4th of July finds us in Long Branch. An excellent place for a couple of days. Some summer, some sun. So great! Of course, they screwed our billing at the end, but we're so used to it by now. I did file my taxes. I have to say that that's probably the most stressful week of my year. This year was no exception. This meme so describes so much me. Yes - I hit some very important financial milestones this July, and I'm so happy about it. So yeah - a happy tax season.
We went to Central Park one day. All New Yorkers escaped there since it was one of the very few non-taboo places to meet at that time. Especially in a corporate setting. In one of those meetings, I saw this writing in the sky. Airplanes were painting advertisements with clouds in the sky. That's crazy. I can't wait for this disaster day where people will start painting ads on the moon. I'm not sure there's yet any law prohibiting it, and we have strong enough lasers by now. It will be a terrible.
I also turned 14 thousand days old. That's a more accurate representation of my age. Instead of how many times I've been around the sun. I guess. 14 thousand. I like that number.
The cherry on top - I started the NAS Academy course on video-making. Let me explain what this means. Up to this moment, July 2020, videos have been a distant hobby of mine. Something that I've stopped doing since around August 2011. Actually, you can see here that I was doing something that was vlogging before vlogging had a name. Then you can see about a hundred videos in saites.gr, mostly tech related tutorials. And another 370 videos for various customers. But all those were in Greek. And now I find myself back in Video. A decade later. Lots have changed. And it's so cool! But more on that in August.
It's July, it's hot, and here's one photo that shows the courtyard in the building I live. During the summer is a super noisy place due to A/Cs. But still, given Covid, I was going there now and then to attend some meetings. One day a new tenant on the first floor comes out of his apartment. He tells me that the courtyard was advertised to him as for exclusive use for first-floor tenants. He pointed me to this announcement that the management has put on the door.
This annoyed me a lot! You can't imagine the range of spectrum of reactions that went through my mind. From "forget about it" to pretty extreme measures. Depending on how quickly my anger would go away, seriously, anything could happen.
What I did is a few hours of research. I found out how much everyone pays for rent. I found out what my contract says. It is clearly granting me the right and making his, and the management company's claim an outright violation of the contract. Then I complained to the management that, of course, didn't respond. Simultaneously and all within a few hours, I created a WhatsApp group, and I prepared a hundred envelopes. I left them out of neighbors' doors, gave them all the results of my research, the WhatsApp to join, and phone numbers and e-mails for them to call and complain. And then I waited.
Very few people joined the WhatsApp group. I also checked the envelopes, and weeks later, many of them were still there unopened. The building was empty. There are many students in that building and especially during Covid, with NYU closed, the flats were empty. So nobody cared.

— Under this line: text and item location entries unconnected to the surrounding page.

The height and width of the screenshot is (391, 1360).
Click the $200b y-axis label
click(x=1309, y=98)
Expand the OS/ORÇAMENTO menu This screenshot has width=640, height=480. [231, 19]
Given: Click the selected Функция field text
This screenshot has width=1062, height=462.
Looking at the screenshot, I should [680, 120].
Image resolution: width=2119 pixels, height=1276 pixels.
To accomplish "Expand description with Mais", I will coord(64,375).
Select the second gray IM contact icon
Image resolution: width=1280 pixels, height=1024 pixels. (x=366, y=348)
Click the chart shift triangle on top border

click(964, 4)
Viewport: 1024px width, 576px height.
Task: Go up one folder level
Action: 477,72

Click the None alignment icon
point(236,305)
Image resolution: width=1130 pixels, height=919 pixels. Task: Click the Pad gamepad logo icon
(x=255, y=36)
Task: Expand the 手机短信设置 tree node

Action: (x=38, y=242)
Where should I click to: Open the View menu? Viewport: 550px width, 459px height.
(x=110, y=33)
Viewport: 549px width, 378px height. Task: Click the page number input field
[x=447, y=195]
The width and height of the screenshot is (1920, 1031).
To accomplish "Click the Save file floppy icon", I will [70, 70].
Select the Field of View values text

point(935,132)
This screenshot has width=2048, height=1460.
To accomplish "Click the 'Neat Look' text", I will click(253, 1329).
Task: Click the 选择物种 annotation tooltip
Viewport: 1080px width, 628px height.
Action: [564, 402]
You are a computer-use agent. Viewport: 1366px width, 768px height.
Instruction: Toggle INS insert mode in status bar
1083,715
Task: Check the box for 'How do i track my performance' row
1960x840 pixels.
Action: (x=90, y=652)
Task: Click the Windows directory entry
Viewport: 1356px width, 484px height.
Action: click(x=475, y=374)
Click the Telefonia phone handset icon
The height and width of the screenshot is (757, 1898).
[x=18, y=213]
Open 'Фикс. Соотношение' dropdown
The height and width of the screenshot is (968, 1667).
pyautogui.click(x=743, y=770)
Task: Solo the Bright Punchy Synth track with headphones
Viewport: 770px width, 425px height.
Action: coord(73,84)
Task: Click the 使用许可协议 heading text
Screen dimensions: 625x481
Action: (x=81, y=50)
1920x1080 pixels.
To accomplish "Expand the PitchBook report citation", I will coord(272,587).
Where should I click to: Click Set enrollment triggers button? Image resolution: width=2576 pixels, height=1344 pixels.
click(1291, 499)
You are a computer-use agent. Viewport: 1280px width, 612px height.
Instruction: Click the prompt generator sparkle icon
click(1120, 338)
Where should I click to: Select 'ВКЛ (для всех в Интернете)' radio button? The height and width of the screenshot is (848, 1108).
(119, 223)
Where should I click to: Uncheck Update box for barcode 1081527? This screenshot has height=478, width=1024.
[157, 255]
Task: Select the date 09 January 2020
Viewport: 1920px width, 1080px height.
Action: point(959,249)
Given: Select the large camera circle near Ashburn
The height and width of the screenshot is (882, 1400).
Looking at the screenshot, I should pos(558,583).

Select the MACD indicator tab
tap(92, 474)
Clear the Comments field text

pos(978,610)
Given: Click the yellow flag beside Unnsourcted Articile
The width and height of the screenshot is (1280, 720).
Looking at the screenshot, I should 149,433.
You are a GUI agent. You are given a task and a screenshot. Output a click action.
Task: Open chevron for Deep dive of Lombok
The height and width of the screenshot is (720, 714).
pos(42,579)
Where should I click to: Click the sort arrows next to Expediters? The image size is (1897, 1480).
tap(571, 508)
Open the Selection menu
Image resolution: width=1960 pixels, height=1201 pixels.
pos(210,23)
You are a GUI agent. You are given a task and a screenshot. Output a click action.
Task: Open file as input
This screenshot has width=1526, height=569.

The company or an agent might have begged the first-floor guy to get that apartment. They might have told them the lie that the crapy courtyard is for their exclusive use to make it more attractive. At the same time, while the building was half-empty, they likely tried to change the rules.
At that point, and since nobody seemed to care, other than me, I thought - that's great! I spoke with some lawyer friends. It turns out that a very American thing to do, under those circumstances, is to pay a lawyer, send them a letter. Break the contract immediately and ask them to pay no rent for a month or two or even more. And see how they react. At that point, I also grabbed this as evidence for the court. Cool, one more welcome to America.
After some research, we found that even though NYU was closed, flats were still super-expensive, and we have a pretty good deal. So I just let it go.
Sun Tzu in the Art of War says that "Attack is the secret of defense; defense is the planning of an attack." That was so much the case here. If you want to protect yourself, you should better be always ready to attack. If there's an unexpected threat and you're not prepared to attack, then play "defense," i.e. kill time while preparing to attack.
But the real boss is the Super. When we complained to him about the whole thing, he says. "well - you know - some people were having barbecues, and some tenants complained, there's not much I can do about it." The fact is that it was he who had barbecues, and his children were playing in that courtyard all the summer. He hides for 2-3 weeks. Then he's back. He started doing barbecues again. He has likely seen this whole show many times throughout the years. And all this time I was working for him. Super - like a boss!
That was July. Taxes, Ads in the Sky and Attack is the secret of defense.